Return the records exactly, from the first line through the "The image size is (1568, 741)." line.

________________

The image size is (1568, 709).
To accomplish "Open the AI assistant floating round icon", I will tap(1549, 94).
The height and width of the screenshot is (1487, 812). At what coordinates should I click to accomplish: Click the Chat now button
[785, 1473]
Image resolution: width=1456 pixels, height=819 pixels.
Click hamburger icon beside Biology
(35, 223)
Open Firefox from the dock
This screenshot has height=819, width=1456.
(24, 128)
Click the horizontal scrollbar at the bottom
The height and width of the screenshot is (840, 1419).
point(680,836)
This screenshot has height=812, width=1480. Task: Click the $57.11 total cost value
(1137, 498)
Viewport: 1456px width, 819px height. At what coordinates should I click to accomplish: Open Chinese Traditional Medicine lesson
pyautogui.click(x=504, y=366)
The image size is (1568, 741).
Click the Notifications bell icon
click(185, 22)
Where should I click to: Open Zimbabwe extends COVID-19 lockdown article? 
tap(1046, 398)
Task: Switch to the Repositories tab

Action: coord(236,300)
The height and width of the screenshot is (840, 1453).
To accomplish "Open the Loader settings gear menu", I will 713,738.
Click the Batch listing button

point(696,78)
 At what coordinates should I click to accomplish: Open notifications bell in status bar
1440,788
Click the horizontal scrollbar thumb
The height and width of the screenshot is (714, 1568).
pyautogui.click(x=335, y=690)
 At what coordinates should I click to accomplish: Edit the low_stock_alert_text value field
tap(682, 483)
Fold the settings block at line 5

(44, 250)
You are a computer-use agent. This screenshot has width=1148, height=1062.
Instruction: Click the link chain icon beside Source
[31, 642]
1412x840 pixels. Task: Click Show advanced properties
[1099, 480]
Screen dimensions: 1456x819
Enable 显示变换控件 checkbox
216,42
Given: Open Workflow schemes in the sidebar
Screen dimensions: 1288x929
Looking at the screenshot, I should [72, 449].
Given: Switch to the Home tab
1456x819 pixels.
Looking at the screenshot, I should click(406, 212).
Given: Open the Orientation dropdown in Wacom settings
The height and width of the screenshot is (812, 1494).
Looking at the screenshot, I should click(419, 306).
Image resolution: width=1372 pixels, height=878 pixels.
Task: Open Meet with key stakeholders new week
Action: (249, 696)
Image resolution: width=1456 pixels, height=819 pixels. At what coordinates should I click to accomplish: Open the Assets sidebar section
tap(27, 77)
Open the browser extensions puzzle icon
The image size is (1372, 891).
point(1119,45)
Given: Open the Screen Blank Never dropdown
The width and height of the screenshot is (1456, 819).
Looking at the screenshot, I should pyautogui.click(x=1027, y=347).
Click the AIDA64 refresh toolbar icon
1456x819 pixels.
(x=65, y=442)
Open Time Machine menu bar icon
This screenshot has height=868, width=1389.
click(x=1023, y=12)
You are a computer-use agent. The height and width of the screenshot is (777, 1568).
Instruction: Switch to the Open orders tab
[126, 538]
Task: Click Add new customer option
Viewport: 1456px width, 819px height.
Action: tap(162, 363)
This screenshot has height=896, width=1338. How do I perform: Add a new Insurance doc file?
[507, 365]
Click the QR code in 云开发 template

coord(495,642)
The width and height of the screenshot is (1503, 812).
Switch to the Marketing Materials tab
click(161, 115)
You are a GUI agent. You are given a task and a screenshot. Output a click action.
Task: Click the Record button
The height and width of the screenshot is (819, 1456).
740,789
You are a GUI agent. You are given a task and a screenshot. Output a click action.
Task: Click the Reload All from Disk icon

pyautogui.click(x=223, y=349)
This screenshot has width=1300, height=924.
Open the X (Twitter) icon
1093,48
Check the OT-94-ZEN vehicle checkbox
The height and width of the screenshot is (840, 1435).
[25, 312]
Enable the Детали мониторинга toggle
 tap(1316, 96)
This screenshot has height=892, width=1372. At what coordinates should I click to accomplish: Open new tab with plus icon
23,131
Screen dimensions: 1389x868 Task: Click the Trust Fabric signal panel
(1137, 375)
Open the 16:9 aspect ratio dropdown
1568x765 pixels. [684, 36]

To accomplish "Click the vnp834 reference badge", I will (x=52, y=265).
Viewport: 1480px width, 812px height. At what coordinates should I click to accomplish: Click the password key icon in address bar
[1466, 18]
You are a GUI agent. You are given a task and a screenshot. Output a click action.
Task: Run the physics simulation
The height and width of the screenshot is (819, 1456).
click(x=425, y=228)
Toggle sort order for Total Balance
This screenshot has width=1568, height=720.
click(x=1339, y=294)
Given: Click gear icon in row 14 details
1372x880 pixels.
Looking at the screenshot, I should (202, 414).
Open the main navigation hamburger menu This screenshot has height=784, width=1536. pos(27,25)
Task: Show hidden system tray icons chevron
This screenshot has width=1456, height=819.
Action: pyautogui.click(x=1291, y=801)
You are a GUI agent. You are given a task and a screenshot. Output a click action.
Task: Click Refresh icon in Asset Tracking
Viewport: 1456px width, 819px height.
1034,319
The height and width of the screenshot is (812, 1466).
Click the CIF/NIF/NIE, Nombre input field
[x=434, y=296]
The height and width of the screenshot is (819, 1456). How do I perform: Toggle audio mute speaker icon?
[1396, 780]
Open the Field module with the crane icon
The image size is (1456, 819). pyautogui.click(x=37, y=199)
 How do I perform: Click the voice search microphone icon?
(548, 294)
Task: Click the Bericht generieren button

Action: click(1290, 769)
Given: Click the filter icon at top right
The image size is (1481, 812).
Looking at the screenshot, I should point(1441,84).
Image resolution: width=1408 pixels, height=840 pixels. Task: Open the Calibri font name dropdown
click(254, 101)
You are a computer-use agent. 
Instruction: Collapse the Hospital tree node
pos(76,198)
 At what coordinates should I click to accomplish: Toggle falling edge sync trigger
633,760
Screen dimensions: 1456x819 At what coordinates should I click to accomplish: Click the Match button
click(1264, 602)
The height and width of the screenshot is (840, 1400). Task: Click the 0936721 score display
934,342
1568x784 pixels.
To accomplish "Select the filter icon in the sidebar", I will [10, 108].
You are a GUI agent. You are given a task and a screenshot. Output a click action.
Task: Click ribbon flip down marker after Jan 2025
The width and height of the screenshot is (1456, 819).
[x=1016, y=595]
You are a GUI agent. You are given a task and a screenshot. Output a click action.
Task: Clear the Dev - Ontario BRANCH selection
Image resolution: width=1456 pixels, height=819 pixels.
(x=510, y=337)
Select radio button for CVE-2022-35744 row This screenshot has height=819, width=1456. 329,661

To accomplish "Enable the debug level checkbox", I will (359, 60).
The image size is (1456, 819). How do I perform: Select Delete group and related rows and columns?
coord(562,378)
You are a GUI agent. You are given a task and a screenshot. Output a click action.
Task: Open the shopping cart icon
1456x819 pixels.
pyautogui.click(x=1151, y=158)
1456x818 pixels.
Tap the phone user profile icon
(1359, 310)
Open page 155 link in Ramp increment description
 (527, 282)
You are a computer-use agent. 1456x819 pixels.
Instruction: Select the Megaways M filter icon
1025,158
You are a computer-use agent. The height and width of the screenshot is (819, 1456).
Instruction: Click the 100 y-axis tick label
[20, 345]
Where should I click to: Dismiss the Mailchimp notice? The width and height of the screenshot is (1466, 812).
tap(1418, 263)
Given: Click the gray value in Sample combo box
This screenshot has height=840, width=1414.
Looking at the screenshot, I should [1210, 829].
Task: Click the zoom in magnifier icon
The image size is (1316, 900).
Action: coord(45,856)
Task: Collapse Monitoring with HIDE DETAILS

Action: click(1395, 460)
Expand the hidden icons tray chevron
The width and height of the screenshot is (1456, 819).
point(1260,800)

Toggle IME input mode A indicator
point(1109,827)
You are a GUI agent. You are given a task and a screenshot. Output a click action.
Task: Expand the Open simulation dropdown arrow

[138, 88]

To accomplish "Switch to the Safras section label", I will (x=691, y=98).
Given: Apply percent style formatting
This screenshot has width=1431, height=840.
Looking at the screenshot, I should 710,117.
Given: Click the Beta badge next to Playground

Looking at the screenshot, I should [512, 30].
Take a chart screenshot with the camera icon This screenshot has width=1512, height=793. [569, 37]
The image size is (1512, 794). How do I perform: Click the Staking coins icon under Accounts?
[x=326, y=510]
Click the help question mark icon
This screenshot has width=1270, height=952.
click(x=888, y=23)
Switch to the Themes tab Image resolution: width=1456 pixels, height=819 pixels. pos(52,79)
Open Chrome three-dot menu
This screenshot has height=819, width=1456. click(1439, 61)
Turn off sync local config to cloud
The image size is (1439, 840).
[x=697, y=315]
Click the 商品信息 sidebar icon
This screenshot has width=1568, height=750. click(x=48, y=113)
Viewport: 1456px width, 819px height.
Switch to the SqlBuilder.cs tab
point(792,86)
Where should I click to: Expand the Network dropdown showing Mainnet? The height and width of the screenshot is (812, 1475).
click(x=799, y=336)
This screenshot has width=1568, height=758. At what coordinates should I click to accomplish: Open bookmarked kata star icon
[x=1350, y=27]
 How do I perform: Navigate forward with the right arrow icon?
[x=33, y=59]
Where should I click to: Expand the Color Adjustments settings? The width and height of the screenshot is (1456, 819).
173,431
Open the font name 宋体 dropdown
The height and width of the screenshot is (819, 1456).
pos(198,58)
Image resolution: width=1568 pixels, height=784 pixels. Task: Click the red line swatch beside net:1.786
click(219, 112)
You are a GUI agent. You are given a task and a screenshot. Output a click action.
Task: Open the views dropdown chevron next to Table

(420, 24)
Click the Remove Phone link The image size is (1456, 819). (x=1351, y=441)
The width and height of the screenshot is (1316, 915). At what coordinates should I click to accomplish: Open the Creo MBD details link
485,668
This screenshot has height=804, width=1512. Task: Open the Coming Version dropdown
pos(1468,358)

________________

* [Response to this task]
The image size is (1568, 709).
To accomplish "Open the AI assistant floating round icon", I will tap(1549, 94).
The height and width of the screenshot is (1487, 812). At what coordinates should I click to accomplish: Click the Chat now button
[785, 1473]
Image resolution: width=1456 pixels, height=819 pixels.
Click hamburger icon beside Biology
(35, 223)
Open Firefox from the dock
This screenshot has height=819, width=1456.
(24, 128)
Click the horizontal scrollbar at the bottom
The height and width of the screenshot is (840, 1419).
point(680,836)
This screenshot has height=812, width=1480. Task: Click the $57.11 total cost value
(1137, 498)
Viewport: 1456px width, 819px height. At what coordinates should I click to accomplish: Open Chinese Traditional Medicine lesson
pyautogui.click(x=504, y=366)
The image size is (1568, 741).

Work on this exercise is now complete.